Can you reproduce, word for word, the part of the Saturday musings starting at "I found the" and ending at "in the other."?

• _SELECTED EXTRACT_:
▽

Saturday, May 30, 2015

Saturday Musings, 30 May 2015

Good morning,

Outside the window of my breakfast nook, the roses have finished their spring bloom.  A dream lingers in my groggy brain; a long-forgotten face floated upward in my sleeping subconscious.  I have to close my eyes to reclaim it.  I have forgotten his name but I know well the circumstances of his departure from my life.  He turned his back on me because he thought I had betrayed him by unwittingly befriending someone whom he despised.   I sip coffee and wonder how this old hurt arose from its murky muddy dungeon.

Yesterday I went to KU for my third session with a neurological physical therapist.  I got the times confused and arrived a half  hour early.  The lady at the desk, who speaks in sharp tones to everyone, grudgingly conceded that I had an 8:30 appointment and that I could find coffee in the cafeteria.  I thanked her over-warmly but she had already turned back to the computer screen and did not hear.  I felt glad for her ignorance. I heard the tinges of sarcasm in my voice even if she did not.

I found the coffee and a fresh fruit bar.  I fell upon the unexpected boon like a ravenous vegetarian hyena.   I stood before the cashier holding an overflowing Styrofoam bowl filled with blueberries, grapes and cantaloupe.  She laughed and added a penny from her bowl to my tendered cash.  Then I moved towards a table, clutching the bowl in one hand and a large coffee in the other.

The clock crawled towards 8:20.  I calculated that the walk back to the Spine Center could take as much as ten minutes, and set out, still holding the coffee, in plenty of time.  But at the cafeteria's exit the shaky cup spewed coffee and I stopped, disconcerted.

Two women wearing scrubs and name tags skirted around me; one looked back.

I don't know what she saw on my face but she took a step to reverse her progress and looked again.  She drew her gaze to the cup, to the floor, just as I took a tottering step away from the spilled coffee and gauged the odds of getting something to clean it without further spillage.  Let me help, the woman called back to me.  Do you need a napkin?  My voice failed me.  She entered the cafeteria and exited with a handful of paper toweling.

I could only murmur something low and guttural that could have been thanks.  My vocal cords had stiffened.

In the doorway to the Spine Center I stopped to steady myself.  I took a slug of cooling coffee and continued onward.  As I passed the counter, a different Admissions lady stepped out from behind the barricade and called a man's name.  Across the room, a stocky gentleman, three-pronged cane in one hand, a sheaf of X-Rays in their telltale sleeves in the other, started forward.

△

• _DATA UNDER STUDY_:
▽

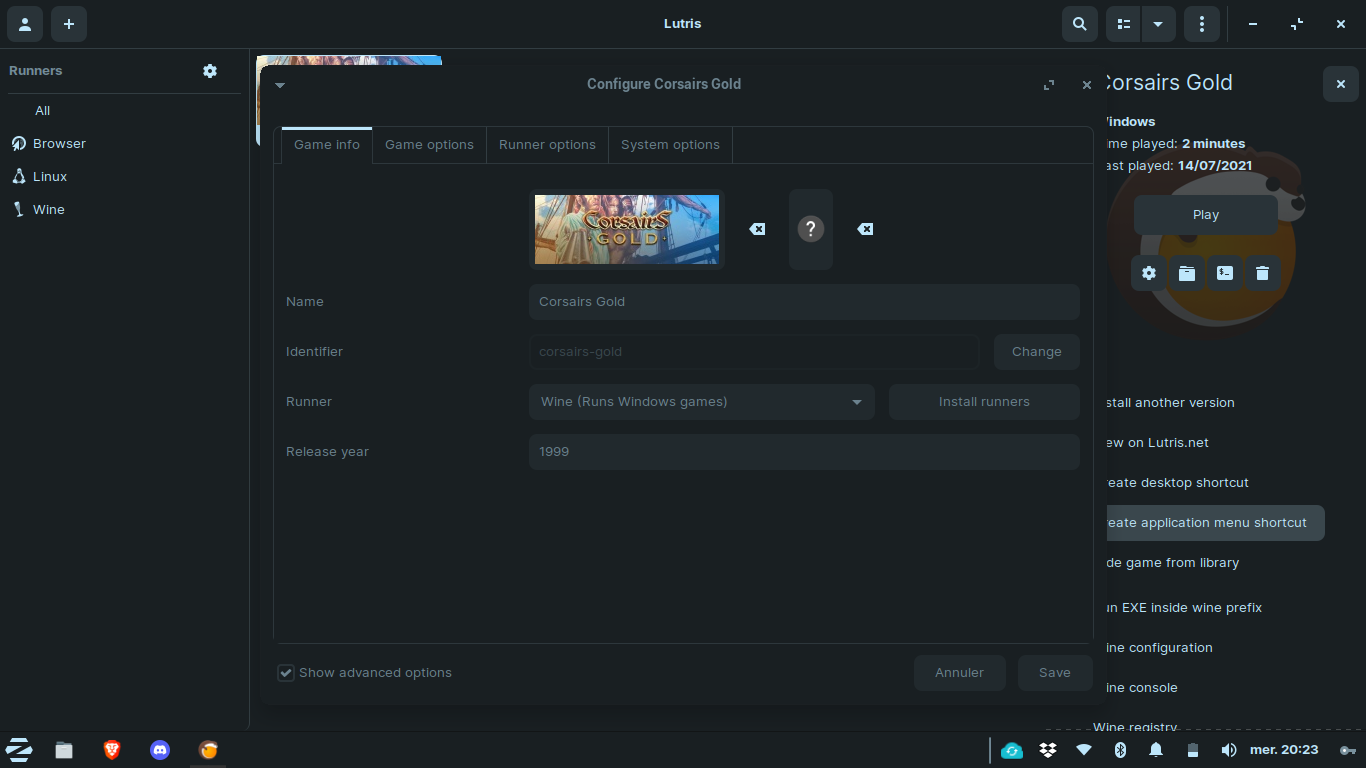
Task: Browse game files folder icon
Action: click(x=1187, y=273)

△
▽

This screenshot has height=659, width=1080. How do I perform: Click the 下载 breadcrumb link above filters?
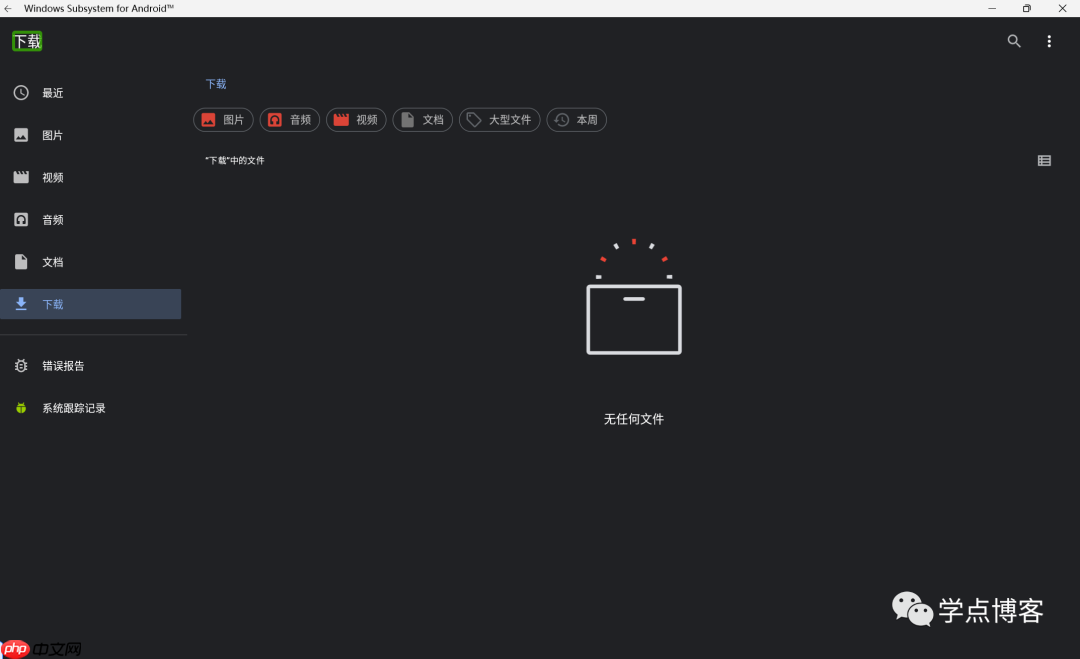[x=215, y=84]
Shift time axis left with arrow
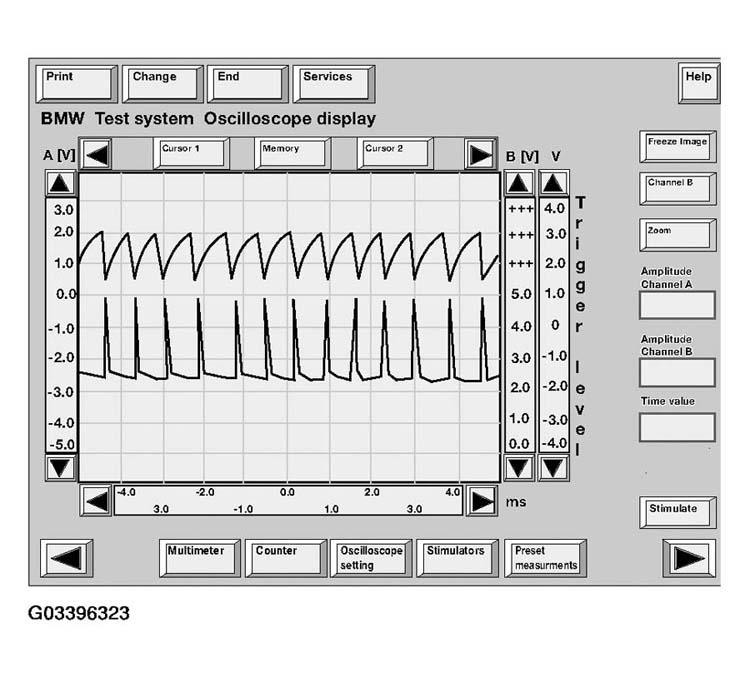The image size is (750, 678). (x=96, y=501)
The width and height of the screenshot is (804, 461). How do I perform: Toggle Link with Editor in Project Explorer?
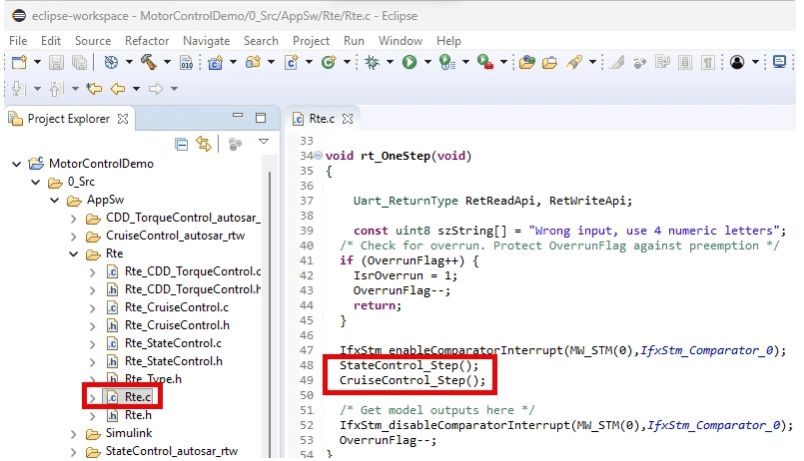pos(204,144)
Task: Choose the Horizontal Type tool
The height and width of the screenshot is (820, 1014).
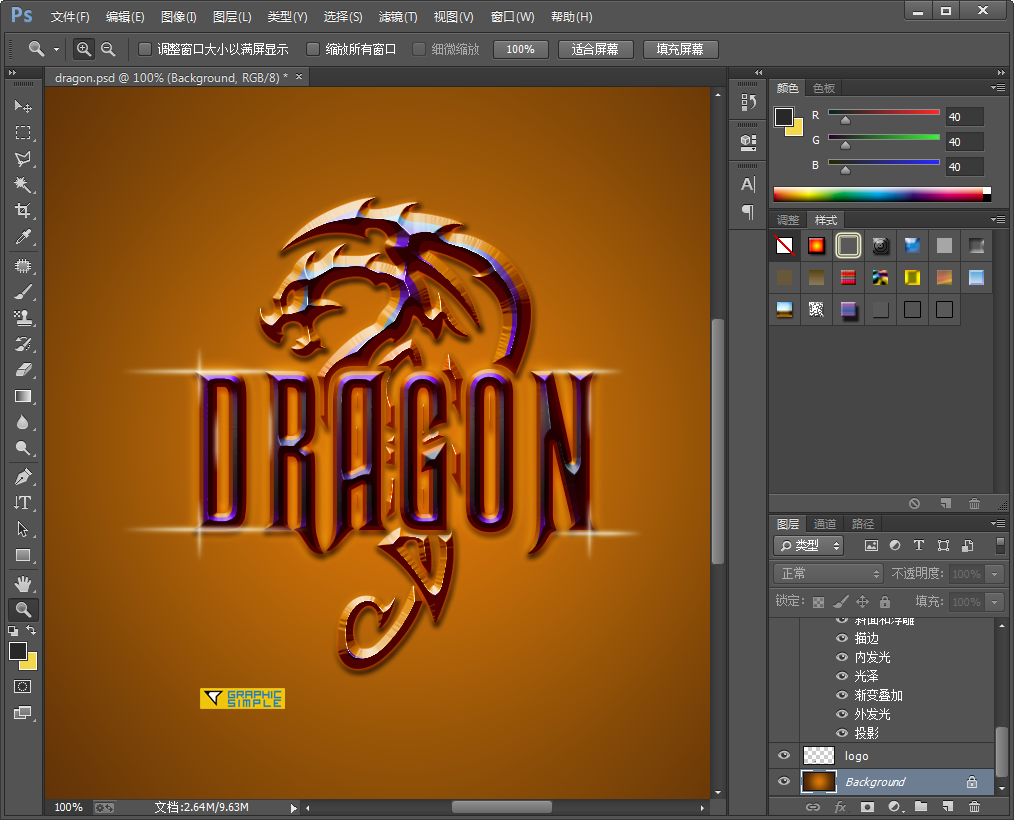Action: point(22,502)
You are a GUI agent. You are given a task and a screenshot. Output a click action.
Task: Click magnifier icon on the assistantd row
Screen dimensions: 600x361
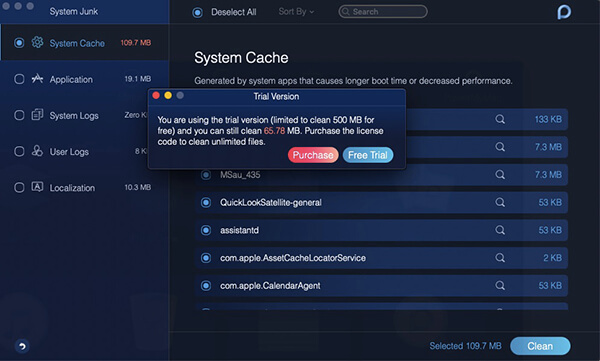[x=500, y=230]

△
▽

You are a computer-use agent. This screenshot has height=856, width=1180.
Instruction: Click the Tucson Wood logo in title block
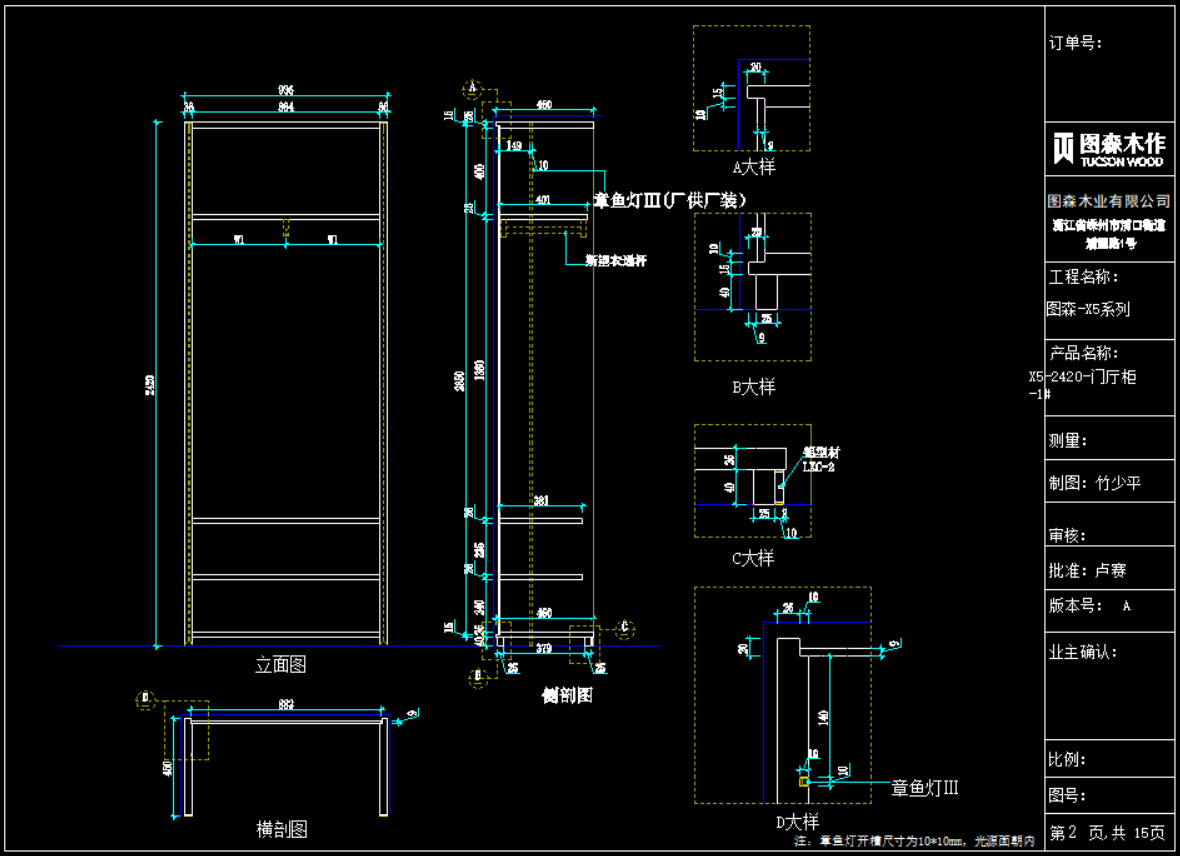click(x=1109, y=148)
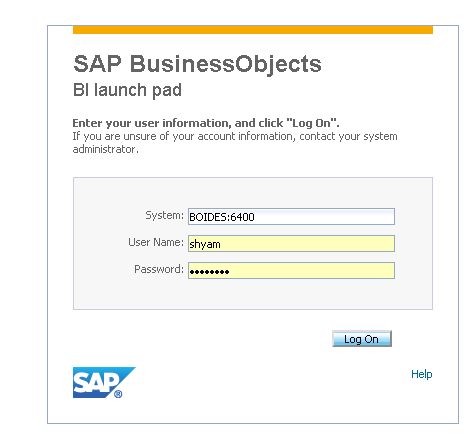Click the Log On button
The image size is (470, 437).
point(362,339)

△

• _ANSWER FOR THIS EXERCISE_:
I found the coffee and a fresh fruit bar.  I fell upon the unexpected boon like a ravenous vegetarian hyena.   I stood before the cashier holding an overflowing Styrofoam bowl filled with blueberries, grapes and cantaloupe.  She laughed and added a penny from her bowl to my tendered cash.  Then I moved towards a table, clutching the bowl in one hand and a large coffee in the other.